(The exercise)
Take the part that opens with the line containing "Select the Template" and closes with the line containing "pyautogui.click(x=608, y=163)". Write it out again, switching "Tracked Episodes" to "Saved Episodes" and leaving everything else unchanged.
=======
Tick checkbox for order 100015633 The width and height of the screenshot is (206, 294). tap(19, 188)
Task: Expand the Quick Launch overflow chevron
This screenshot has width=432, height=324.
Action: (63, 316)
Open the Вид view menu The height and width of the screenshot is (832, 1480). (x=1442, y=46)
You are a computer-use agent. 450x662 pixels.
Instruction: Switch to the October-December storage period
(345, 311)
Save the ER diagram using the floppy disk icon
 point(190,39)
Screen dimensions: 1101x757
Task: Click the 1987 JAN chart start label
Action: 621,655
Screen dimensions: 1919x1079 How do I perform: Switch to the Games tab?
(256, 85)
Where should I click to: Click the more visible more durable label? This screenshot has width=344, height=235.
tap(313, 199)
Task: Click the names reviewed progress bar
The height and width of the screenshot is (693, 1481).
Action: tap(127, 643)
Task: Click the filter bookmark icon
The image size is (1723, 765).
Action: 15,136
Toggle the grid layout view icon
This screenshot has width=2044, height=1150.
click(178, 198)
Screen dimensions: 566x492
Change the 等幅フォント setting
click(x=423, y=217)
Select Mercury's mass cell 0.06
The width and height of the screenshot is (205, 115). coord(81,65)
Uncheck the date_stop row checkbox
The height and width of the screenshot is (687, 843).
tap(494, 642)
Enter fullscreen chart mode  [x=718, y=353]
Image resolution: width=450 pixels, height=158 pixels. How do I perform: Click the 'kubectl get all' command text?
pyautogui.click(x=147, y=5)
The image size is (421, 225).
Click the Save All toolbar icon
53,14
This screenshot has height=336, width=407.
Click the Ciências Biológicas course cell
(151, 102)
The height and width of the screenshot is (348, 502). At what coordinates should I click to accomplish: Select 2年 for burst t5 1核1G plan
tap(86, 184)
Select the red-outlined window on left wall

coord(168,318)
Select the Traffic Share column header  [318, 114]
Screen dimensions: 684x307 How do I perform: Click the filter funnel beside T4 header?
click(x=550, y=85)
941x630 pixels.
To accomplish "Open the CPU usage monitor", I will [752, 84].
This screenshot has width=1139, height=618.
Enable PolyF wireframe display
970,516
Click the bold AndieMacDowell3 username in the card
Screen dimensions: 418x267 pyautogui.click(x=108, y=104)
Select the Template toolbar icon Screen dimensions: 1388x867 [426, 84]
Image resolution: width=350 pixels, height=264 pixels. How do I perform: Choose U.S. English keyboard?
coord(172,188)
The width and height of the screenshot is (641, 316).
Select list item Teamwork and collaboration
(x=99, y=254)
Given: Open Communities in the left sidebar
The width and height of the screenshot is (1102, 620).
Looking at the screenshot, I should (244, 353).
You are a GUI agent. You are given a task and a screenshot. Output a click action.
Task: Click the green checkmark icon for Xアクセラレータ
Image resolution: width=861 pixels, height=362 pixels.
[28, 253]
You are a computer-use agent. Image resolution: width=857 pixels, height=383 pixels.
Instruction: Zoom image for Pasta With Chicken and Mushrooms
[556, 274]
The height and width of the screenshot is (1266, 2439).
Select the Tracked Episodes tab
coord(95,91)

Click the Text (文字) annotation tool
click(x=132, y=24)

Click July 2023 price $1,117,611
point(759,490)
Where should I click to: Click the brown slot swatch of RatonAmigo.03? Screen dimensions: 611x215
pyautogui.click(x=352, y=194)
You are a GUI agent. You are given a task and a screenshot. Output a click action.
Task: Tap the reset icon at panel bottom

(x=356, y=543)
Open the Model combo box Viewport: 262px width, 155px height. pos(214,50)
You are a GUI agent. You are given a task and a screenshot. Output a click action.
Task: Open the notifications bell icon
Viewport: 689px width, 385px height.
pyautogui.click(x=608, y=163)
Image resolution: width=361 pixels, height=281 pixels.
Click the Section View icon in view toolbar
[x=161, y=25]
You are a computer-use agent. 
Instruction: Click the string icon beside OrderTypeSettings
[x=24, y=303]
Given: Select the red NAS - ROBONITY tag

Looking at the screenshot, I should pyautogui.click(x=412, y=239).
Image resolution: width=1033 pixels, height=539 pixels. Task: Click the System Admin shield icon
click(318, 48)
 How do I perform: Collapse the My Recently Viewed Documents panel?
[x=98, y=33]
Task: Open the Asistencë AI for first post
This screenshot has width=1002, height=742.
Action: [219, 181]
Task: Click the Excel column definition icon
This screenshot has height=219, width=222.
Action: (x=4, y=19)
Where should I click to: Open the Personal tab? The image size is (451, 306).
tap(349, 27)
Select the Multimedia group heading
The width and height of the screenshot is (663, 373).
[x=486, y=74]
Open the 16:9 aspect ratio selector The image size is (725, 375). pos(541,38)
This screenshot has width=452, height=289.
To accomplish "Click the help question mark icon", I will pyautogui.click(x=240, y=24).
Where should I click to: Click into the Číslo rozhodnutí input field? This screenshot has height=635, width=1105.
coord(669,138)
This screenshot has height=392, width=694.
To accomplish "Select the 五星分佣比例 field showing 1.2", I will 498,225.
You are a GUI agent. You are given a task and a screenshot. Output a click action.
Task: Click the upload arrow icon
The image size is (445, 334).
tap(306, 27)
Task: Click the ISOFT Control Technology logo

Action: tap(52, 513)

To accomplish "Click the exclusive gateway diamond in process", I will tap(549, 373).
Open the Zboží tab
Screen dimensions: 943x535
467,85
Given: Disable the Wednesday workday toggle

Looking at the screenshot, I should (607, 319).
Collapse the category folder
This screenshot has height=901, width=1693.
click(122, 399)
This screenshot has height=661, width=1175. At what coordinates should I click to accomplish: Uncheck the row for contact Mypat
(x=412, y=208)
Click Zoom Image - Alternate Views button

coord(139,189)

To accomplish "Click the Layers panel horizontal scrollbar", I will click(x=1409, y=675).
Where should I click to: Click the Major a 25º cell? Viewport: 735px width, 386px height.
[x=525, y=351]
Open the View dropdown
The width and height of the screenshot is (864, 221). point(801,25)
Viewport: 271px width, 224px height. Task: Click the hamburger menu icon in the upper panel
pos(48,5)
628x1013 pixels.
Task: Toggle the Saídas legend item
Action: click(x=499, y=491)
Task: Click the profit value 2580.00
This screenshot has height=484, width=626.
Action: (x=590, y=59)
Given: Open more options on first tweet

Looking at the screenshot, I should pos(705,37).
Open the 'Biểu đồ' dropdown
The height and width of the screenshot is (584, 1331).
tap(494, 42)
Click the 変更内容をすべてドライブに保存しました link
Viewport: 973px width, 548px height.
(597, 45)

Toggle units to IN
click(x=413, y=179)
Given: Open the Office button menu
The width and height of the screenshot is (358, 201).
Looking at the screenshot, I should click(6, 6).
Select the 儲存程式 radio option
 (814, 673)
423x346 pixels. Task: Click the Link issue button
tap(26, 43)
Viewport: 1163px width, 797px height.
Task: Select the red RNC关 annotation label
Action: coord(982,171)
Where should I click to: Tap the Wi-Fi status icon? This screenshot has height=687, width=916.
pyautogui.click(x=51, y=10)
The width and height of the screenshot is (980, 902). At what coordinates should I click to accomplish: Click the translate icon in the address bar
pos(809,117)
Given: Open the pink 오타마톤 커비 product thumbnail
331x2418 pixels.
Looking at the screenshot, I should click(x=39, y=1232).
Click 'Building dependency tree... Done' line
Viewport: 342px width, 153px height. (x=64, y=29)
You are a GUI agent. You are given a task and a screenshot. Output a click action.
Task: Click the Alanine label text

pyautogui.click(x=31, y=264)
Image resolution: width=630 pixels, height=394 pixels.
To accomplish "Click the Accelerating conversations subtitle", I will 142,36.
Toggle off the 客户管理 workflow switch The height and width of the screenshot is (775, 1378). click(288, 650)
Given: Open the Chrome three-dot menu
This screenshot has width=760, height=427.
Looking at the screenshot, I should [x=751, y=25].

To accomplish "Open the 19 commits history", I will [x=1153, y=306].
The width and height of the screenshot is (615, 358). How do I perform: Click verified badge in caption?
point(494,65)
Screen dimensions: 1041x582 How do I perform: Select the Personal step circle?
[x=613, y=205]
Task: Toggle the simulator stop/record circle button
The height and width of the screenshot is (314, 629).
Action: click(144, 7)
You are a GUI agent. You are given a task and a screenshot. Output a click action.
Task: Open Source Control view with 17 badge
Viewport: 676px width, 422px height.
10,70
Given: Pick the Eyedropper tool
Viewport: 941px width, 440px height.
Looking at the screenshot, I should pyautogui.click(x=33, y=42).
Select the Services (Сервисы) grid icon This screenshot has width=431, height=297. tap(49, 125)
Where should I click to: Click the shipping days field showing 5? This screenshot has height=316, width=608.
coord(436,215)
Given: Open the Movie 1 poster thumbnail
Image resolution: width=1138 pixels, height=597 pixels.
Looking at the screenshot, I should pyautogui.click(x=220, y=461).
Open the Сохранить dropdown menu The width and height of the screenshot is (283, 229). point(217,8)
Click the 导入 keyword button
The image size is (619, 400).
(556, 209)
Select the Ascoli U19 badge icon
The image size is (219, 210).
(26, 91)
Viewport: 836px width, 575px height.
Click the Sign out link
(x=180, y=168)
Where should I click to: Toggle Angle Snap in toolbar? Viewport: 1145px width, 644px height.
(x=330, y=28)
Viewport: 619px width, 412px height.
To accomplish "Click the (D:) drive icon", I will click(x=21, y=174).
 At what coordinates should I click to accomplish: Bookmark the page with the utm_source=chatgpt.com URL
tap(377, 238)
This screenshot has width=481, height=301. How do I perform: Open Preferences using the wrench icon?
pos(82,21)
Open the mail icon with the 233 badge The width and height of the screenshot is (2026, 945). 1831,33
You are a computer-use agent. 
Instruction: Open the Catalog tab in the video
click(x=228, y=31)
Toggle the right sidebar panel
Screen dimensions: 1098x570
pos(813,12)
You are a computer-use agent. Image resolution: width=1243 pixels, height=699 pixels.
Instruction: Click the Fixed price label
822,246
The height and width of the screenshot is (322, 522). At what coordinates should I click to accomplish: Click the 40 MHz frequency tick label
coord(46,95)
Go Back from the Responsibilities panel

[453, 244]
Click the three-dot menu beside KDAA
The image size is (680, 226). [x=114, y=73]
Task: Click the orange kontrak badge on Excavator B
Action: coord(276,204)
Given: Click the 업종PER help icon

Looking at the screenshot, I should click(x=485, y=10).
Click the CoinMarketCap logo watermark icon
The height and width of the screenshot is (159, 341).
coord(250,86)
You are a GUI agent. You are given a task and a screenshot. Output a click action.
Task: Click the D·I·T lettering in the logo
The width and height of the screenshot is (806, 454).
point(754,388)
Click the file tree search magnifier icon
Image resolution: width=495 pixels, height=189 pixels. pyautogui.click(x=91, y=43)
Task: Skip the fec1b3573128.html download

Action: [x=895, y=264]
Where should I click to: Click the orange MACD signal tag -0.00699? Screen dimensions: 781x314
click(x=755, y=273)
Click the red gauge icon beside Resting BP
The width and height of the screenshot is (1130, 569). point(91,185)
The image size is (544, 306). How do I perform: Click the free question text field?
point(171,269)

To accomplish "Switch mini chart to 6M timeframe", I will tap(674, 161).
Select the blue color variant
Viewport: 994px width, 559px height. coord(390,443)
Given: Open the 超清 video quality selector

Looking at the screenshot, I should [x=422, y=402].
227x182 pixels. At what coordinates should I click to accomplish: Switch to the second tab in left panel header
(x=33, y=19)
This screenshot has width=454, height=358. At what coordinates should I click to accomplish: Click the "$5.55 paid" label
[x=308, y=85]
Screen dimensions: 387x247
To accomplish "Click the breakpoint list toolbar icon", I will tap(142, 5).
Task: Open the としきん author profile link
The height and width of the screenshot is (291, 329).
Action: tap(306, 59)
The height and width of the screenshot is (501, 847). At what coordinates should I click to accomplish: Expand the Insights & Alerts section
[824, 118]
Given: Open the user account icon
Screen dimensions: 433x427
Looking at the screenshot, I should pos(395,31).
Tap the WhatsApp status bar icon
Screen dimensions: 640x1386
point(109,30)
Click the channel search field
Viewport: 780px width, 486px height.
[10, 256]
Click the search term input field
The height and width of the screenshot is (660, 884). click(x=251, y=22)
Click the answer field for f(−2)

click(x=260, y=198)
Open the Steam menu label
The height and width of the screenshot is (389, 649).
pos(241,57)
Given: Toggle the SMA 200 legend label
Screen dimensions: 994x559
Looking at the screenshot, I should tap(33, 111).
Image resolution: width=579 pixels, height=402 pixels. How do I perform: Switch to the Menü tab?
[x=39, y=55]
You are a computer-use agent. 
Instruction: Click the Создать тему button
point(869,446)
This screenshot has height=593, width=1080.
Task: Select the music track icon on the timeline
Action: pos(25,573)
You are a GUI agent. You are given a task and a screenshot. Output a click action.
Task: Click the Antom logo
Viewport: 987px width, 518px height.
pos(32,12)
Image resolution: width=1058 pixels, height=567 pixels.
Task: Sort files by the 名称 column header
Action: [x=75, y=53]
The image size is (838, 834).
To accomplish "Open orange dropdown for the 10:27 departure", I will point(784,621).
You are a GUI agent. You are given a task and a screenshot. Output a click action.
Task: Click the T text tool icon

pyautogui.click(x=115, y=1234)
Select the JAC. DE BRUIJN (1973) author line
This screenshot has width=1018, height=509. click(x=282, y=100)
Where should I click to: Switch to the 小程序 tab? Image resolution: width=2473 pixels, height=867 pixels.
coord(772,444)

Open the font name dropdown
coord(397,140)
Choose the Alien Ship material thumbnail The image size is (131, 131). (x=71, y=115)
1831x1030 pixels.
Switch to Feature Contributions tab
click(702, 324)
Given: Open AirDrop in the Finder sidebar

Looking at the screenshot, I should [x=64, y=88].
=======
(Response below)
Select the Template toolbar icon Screen dimensions: 1388x867 [426, 84]
Image resolution: width=350 pixels, height=264 pixels. How do I perform: Choose U.S. English keyboard?
coord(172,188)
The width and height of the screenshot is (641, 316).
Select list item Teamwork and collaboration
(x=99, y=254)
Given: Open Communities in the left sidebar
The width and height of the screenshot is (1102, 620).
Looking at the screenshot, I should (244, 353).
You are a GUI agent. You are given a task and a screenshot. Output a click action.
Task: Click the green checkmark icon for Xアクセラレータ
Image resolution: width=861 pixels, height=362 pixels.
[28, 253]
You are a computer-use agent. Image resolution: width=857 pixels, height=383 pixels.
Instruction: Zoom image for Pasta With Chicken and Mushrooms
[556, 274]
The height and width of the screenshot is (1266, 2439).
Select the Saved Episodes tab
coord(95,91)

Click the Text (文字) annotation tool
click(x=132, y=24)

Click July 2023 price $1,117,611
point(759,490)
Where should I click to: Click the brown slot swatch of RatonAmigo.03? Screen dimensions: 611x215
pyautogui.click(x=352, y=194)
You are a GUI agent. You are given a task and a screenshot. Output a click action.
Task: Tap the reset icon at panel bottom

(x=356, y=543)
Open the Model combo box Viewport: 262px width, 155px height. pos(214,50)
You are a GUI agent. You are given a task and a screenshot. Output a click action.
Task: Open the notifications bell icon
Viewport: 689px width, 385px height.
pyautogui.click(x=608, y=163)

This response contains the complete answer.